From: Jukka K. Korpela
Date: Jul 31, 2013 12:05AM

2013-07-31 2:08, Steve Green wrote:

> One of our clients has asked us to test a website where the doctype
> is XHTML+RDFa 1.0. There was no language declaration in the <html>
> element but the W3C online HTML validator does not permit the
> lang="en" attribute that we would usually use.

XHTML+RDFa 1.0 does not allow the lang attribute, and the validator just
reports this.

> I have tried to understand the XHTML+RDFa 1.0 specification but it's
> heavy going.

It is based on XHTML 1.1, with element-level metadata features as per
RDFa added into it.

> The validator does allow xml:lang="en", so is this
> sufficient or do we need something more?

The lang attribute might be somewhat more widely recognized then
xml:lang, by relevant software.

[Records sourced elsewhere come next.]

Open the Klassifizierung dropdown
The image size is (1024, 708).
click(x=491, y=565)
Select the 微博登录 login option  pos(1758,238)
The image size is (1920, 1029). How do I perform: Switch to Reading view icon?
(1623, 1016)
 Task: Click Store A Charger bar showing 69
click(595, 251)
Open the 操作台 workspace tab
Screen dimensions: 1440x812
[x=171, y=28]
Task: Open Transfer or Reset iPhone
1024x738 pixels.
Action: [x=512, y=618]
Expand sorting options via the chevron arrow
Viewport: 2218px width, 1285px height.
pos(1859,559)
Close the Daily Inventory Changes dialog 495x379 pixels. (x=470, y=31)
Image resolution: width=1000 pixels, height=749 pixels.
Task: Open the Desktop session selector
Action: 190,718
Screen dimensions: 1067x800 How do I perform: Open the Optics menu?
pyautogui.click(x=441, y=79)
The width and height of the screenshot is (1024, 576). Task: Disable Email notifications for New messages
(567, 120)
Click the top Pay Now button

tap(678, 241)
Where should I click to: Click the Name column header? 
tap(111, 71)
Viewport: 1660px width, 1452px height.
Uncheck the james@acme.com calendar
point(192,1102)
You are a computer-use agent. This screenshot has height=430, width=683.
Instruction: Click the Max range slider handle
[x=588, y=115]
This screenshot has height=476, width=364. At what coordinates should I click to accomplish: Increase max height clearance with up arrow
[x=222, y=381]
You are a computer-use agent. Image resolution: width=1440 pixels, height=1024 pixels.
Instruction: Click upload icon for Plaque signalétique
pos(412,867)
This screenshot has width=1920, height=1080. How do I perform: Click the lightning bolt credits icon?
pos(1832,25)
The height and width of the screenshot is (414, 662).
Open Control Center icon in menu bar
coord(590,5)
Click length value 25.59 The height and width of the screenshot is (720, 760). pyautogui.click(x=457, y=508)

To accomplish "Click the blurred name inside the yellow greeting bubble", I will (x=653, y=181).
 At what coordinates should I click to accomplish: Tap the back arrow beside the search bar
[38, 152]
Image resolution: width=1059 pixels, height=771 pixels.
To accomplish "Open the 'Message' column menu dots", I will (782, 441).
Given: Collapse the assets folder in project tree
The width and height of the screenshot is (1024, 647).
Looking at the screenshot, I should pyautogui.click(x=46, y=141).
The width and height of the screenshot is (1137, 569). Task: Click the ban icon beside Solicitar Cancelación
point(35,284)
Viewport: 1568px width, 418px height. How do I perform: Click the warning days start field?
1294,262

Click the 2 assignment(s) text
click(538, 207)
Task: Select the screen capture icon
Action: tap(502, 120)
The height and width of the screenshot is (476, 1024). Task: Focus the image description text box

This is at least the idea behind the
XHTML 1.0 rule that allows both to be used.

XHTML 1.1 is largely a theoretical exercise: developed from XHTML 1.0
Strict (which in turn is little more/less than HTML 4.01 Strict in XML
clothes) by describing it in terms of XHTML modularization, with some
poorly documented changed.

XHTML+RDDa 1.0 removed the lang attribute. It was taken back in
XHTML+RDFa 1.1, which exists as W3C Recommendation:
and as "W3C Proposed Edited Recommendation":

So using an XHTML+RDFa 1.1 doctype you could use xml:lang="en"
lang="en", as in XHTML 1.0.

Using the lang attribute with the XHTML+RDFa 1.0 doctype is formally
invalid but does not really hurt anyone. Browsers couldn't care less.
Even when processing an XHTML document as truly XHTML (by XML rules),
when served with an XML media type, they reject the document on the
basis of well-formedness errors only, not on the grounds of using an
attribute not allowed by the document type definition.

> I think this is the first website we have tested in more than 10
> years that has this doctype. Is it common and why would anyone use
> it?

It is not used much, and there is little if any reason to use it. It's
the kind of thing that some people take into use as they wanted to
comply with the "latest version" of something at some time.